A new concept: on-demand data integration
All this complex moving data backwards and forwards is no longer necessary with a concept called on-demand data integration. First, all of an organization’s data is modelled in a meta data repository, which could be the repository of the ETL tool. Per data element, we define the transformations, straight forward for simple detail data, or more complex steps for derived data like performance indicators.
In addition, we decide which elements we need to store in the data warehouse (for most organizations the focus here is on decision making) and which elements we do not need (mostly operational detail data).

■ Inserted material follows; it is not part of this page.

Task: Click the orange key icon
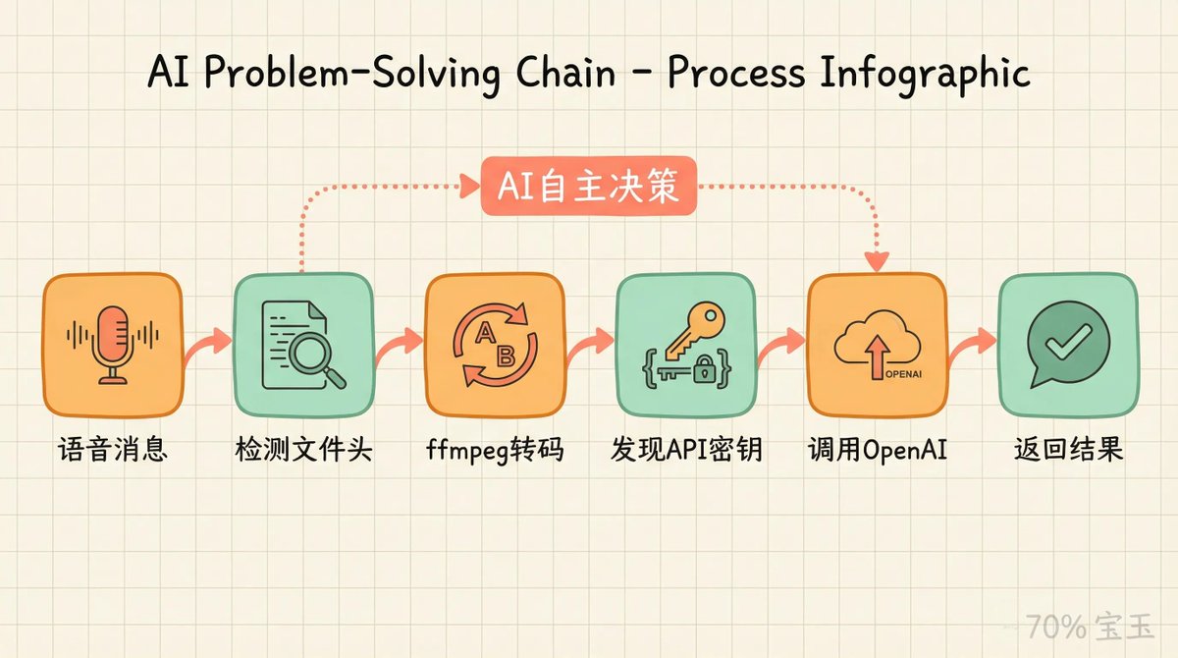694,328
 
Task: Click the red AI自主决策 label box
588,186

Webservices provide one interface to corporate data
After building and loading the data warehouse, we build a webservice that presents the meta data layer to the user; this will probably be either one of the Business Intelligence solutions or a portal. All the data the organization keeps about customers, products, vendors, processes, etc. is presented to the user through one interface. To the user it looks like one system, in the background different non-integrated systems are involved.
How does it work?
The webservice interacts with the ETL tool, so that when a user asks to see specific information, the webservice knows if the data is stored in the data warehouse, or should be extracted, integrated and transformed real-time from the source system(s). In the background, an ETL process is called to retrieve and transform the data.
For performance reasons it is necessary to ensure that the operational system(s) are not overburdened with queries retrieving a lot of data.

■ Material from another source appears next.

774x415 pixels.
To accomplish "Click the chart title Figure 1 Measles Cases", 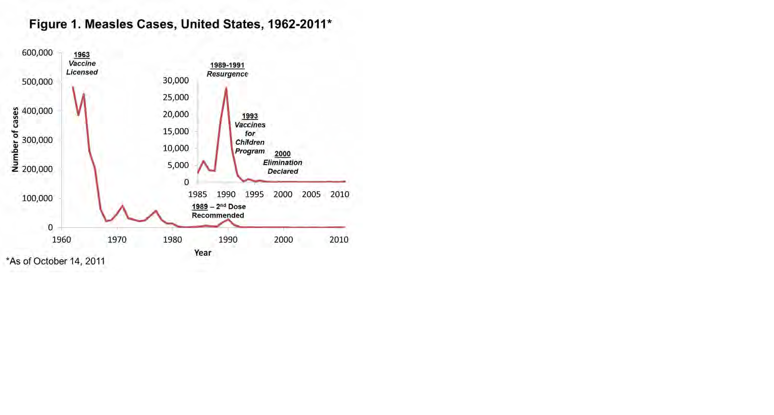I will tap(180, 24).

It is also important that for on-demand data integration that all the different components of the architecture are properly integrated; that means the reporting tools and portal with the webservice, the webservice with the ETL tool and meta data repository, and the ETL tool with the source systems.

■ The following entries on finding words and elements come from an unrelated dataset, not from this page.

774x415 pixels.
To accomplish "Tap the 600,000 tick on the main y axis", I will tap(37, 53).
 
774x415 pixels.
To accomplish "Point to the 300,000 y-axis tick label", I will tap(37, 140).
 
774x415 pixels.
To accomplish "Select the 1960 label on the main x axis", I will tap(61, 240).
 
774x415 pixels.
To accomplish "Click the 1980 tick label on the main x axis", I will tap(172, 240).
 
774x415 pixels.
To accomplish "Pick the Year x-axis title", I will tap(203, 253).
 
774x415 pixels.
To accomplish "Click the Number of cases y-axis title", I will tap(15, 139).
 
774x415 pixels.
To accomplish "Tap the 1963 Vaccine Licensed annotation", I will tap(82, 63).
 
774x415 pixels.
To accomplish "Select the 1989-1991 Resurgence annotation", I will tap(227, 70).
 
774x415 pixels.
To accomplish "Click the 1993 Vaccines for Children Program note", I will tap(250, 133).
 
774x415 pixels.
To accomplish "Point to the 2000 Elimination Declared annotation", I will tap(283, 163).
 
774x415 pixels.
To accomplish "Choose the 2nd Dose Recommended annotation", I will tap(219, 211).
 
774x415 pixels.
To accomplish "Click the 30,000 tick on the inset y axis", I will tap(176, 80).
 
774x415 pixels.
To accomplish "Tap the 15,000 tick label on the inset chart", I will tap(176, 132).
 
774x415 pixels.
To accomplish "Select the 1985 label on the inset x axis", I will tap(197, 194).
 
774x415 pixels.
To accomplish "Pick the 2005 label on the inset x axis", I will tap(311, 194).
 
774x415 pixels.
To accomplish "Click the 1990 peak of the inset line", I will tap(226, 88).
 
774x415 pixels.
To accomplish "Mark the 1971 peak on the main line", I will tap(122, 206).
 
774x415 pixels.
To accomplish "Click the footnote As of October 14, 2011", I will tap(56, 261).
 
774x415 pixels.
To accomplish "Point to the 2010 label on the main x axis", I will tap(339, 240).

If it works properly, on-demand data integration fully supports the principle of closed-loop (operational) business intelligence. Employees can easily switch from the analysis phase to the action phase, being able to base their decisions (and consequently their actions) on reliable information and up to date knowledge.
The operational data store – ODS
Some organizations have built an operational data store (ODS), for the kind of detailed information described above allowing analysis and reporting on both detailed and near real-time data. The data in an ODS is generally fairly new, not more than a few hours (often minutes) old, and has same structure as the source systems. Although such a database can be valuable, it requires a lot of work to built and maintain it, even with an ETL tool.
Additionally it makes the data warehouse architecture much more complex. However, an operational data store may be necessary when you require (near) real-time insight into business processes performance, or when highly detailed information is needed. These goals are often difficult to combine with a central data warehouse, modelled with star- or snowflake schemas, and optimized for (high-level) decision-making.
When an ODS is built, most organizations try to maximize its’ use, moving the operational reports built-in the source systems to the ODS, by doing so, a fully independent (operational) reporting environment has been created. All the information needed for operational, tactical and strategic decision-making can be found in one system.
Organizations should be aware of the concept and advantages of on-demand data integration, and decide for themselves if it can be useful. If so, it can be seen as an alternative to building a relatively expensive ODS.